[RECORD SET]
○ ○ ○ ○

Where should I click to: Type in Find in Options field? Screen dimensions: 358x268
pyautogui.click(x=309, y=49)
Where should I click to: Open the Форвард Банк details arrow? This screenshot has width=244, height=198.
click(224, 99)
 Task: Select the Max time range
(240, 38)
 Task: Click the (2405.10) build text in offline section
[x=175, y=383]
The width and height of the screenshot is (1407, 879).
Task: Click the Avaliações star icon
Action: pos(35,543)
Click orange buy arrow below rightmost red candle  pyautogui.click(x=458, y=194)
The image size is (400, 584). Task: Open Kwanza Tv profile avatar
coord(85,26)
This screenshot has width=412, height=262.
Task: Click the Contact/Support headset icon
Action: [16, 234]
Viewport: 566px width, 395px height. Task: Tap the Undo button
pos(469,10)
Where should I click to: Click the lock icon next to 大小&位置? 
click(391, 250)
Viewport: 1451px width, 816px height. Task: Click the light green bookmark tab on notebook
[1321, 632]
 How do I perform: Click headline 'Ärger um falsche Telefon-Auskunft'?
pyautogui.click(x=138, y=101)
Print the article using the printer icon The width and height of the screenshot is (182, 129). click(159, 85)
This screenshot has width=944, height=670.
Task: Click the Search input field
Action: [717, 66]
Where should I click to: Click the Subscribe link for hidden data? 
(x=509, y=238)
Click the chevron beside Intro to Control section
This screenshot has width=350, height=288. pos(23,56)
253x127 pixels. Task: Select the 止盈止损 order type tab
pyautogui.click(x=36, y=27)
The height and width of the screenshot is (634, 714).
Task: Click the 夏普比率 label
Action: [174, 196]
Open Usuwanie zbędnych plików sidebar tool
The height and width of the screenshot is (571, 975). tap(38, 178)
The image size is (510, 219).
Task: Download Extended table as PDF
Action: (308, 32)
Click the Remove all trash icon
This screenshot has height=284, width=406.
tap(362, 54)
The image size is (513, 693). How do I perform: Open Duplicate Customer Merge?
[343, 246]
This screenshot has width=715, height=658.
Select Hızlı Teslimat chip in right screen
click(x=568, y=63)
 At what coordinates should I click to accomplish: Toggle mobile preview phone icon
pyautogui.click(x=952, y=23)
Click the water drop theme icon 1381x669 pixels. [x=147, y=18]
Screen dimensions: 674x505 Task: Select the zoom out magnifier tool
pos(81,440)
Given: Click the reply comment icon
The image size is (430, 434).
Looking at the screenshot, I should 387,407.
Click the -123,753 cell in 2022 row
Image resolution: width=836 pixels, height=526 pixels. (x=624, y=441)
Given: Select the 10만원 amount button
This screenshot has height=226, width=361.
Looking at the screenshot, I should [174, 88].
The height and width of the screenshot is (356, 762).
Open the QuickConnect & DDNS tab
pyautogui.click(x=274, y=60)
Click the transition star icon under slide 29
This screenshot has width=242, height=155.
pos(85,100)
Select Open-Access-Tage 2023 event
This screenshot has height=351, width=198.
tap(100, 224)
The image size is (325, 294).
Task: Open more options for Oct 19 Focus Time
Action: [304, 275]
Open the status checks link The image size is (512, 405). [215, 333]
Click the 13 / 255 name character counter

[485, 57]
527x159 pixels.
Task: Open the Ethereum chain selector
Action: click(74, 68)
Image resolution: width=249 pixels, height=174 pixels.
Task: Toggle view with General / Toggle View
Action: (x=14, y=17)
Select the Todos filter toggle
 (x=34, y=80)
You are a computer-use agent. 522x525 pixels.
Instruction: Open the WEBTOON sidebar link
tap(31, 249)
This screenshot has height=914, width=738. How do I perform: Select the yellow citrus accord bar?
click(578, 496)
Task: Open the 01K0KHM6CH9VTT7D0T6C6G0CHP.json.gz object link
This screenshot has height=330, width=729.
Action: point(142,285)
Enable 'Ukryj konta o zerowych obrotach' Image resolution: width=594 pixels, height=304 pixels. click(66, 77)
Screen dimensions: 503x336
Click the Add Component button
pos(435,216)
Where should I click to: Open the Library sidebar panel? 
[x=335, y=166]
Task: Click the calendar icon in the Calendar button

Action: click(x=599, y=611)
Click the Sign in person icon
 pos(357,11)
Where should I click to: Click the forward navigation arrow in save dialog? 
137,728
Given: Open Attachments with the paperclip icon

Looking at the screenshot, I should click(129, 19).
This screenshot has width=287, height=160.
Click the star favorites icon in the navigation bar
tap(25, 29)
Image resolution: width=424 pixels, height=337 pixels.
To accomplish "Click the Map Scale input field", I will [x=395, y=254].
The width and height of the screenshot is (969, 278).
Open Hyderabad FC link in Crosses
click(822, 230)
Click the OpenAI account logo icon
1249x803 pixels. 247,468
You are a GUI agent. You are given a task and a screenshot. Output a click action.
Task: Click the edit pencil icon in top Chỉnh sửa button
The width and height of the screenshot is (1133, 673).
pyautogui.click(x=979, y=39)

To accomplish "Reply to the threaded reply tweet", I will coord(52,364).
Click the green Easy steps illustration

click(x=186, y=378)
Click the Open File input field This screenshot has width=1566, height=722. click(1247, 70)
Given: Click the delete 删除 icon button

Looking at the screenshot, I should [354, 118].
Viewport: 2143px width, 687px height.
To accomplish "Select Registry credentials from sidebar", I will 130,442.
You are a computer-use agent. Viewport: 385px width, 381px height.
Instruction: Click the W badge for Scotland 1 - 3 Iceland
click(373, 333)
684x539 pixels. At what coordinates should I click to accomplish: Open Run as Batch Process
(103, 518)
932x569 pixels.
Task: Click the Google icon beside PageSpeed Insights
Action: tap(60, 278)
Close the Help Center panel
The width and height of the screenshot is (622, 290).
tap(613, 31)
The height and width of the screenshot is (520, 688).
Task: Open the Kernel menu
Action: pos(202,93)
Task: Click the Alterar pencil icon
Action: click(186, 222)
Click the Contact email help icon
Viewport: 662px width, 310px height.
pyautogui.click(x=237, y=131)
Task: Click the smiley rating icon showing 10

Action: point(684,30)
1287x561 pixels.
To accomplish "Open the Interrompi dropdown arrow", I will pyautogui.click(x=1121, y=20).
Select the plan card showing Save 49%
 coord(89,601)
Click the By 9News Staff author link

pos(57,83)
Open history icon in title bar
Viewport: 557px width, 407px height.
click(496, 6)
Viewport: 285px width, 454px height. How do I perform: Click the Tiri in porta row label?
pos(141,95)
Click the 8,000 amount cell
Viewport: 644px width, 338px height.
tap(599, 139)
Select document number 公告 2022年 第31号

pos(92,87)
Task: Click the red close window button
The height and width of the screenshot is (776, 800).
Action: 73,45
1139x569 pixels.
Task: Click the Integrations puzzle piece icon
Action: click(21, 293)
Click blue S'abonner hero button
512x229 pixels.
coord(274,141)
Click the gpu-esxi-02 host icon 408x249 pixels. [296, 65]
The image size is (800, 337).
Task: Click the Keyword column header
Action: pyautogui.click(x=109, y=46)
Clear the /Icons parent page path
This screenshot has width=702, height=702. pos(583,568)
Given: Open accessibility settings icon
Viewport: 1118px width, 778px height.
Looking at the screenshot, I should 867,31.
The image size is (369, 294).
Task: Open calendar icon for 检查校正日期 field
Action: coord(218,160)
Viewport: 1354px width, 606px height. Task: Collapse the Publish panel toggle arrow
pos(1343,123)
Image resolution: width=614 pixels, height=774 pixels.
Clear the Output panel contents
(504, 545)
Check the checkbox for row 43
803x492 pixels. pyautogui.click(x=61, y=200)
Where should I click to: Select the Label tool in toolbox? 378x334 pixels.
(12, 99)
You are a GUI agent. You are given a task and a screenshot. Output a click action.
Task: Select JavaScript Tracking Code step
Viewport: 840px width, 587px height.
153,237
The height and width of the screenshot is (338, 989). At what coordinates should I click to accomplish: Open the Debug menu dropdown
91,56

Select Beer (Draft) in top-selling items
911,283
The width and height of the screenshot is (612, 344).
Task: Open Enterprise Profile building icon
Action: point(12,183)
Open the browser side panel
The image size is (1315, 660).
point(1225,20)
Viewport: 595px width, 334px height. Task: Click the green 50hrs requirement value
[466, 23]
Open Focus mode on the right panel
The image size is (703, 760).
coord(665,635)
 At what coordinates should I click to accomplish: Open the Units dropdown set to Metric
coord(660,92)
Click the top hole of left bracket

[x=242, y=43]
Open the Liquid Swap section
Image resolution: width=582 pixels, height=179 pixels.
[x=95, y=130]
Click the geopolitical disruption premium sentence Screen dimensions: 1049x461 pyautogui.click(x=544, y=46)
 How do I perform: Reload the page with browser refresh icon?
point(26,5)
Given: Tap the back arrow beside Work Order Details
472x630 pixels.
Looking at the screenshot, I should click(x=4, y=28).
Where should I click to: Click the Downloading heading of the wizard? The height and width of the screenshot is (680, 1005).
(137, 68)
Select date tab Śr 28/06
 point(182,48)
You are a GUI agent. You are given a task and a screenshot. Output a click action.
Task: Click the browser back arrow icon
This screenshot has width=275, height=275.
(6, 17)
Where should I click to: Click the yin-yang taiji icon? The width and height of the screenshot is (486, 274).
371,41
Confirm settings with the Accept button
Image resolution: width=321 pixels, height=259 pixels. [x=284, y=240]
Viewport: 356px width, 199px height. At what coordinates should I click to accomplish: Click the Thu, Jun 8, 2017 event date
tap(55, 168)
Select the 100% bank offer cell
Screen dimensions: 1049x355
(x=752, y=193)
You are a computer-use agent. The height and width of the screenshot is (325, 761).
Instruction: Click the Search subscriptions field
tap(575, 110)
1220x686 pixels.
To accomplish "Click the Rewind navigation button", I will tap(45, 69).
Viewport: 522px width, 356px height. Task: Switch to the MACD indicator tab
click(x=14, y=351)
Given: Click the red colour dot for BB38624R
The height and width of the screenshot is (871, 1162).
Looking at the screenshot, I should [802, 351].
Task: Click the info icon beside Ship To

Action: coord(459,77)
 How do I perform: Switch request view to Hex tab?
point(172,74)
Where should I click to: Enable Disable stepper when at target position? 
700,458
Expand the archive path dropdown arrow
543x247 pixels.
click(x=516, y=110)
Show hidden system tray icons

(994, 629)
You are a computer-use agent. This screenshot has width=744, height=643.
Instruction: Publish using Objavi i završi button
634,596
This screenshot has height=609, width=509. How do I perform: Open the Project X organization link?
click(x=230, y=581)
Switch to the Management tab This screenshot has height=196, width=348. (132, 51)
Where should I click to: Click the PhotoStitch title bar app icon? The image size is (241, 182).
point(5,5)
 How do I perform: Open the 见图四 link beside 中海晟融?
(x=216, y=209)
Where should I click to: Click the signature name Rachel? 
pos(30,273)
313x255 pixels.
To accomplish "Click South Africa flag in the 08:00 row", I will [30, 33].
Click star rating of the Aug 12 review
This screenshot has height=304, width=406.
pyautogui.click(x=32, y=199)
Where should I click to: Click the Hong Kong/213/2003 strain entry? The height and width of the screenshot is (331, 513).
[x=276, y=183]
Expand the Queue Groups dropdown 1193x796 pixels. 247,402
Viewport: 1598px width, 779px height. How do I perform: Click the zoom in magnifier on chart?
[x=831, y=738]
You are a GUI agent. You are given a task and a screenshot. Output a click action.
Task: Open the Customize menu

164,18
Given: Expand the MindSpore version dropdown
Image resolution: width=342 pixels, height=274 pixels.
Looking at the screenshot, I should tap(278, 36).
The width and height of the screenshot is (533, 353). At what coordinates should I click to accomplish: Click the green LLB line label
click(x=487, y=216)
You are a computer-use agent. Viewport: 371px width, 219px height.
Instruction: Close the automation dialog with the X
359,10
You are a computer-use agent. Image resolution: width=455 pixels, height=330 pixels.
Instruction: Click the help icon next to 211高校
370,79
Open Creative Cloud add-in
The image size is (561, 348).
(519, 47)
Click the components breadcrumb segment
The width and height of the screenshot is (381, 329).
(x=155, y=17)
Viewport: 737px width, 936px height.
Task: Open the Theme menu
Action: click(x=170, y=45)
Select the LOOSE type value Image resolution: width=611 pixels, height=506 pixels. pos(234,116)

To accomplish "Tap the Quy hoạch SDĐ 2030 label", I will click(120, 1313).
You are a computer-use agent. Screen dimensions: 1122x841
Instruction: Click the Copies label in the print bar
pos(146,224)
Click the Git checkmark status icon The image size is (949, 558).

○ ○ ○ ○

Return from the data every line that holds "status".

Open the status checks link The image size is (512, 405). [215, 333]
Click the Git checkmark status icon The image size is (949, 558).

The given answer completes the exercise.